O termo “Dark Horse”, popular no inglês para designar um competidor ou candidato com poucas chances de vitória que, contra todas as expectativas, surpreende e vence, ressurgiu com força nos debates políticos brasileiros. Desta vez, a expressão não apenas intitula a cinebiografia de Jair Bolsonaro, mas também voltou a ser assunto quente na campanha de seu filho, Flávio Bolsonaro, trazendo de volta a discussão sobre a imagem de “azarão” que a família frequentemente tenta projetar.

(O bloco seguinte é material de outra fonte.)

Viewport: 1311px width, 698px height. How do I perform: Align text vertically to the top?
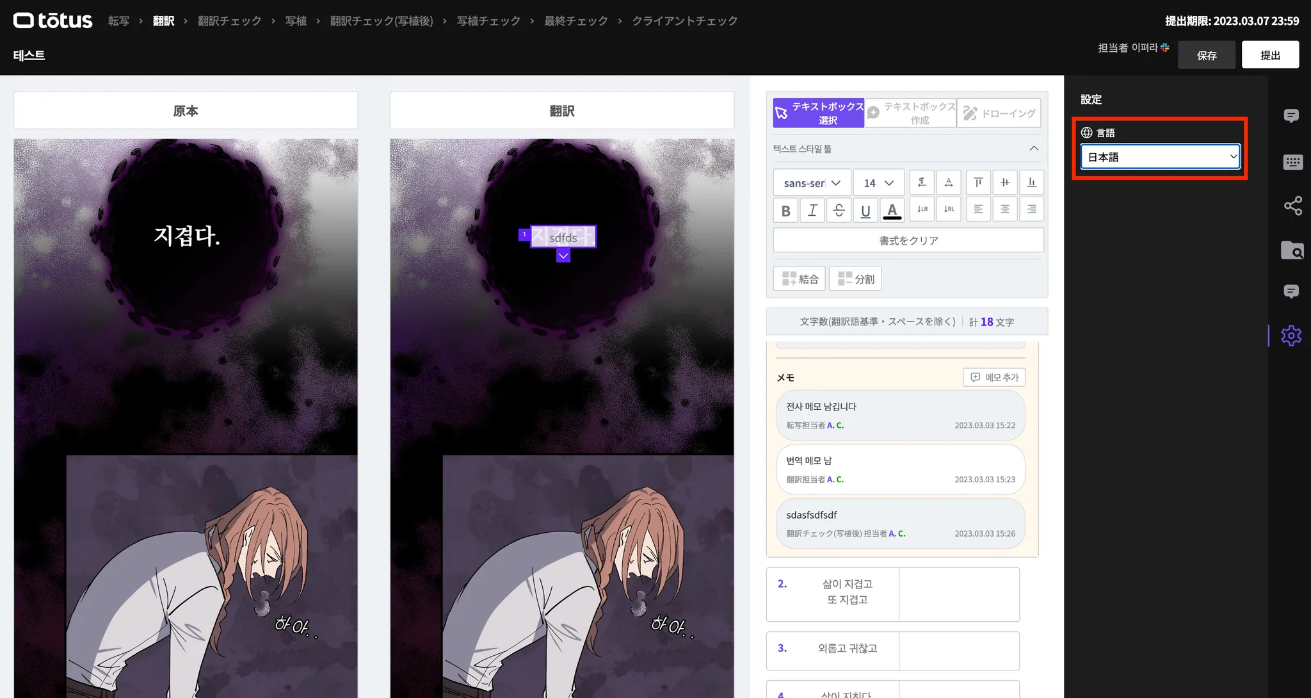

A associação não é nova e remete diretamente à trajetória política de Jair Bolsonaro, que, partindo de um cenário de baixa popularidade e visto como um candidato “outsider”, conseguiu ascender à presidência em 2018. Essa narrativa de “cavalo negro” que dribla as previsões dos analistas tem sido um pilar na construção de sua persona pública. Agora, com Flávio, a ideia é reviver essa aura de força inesperada, buscando mobilizar eleitores que se identificam com a figura do “subestimado”.
No portal Farofa, entendemos que o “Dark Horse” vai além de um simples título. É uma estratégia de comunicação que busca capitalizar na imagem de quem desafia o status quo e os prognósticos. Se a aposta na figura do “azarão” que vira jogo continuará a surtir efeito para os Bolsonaro, só o tempo dirá, mas o termo, definitivamente, está de volta aos holofotes da política nacional.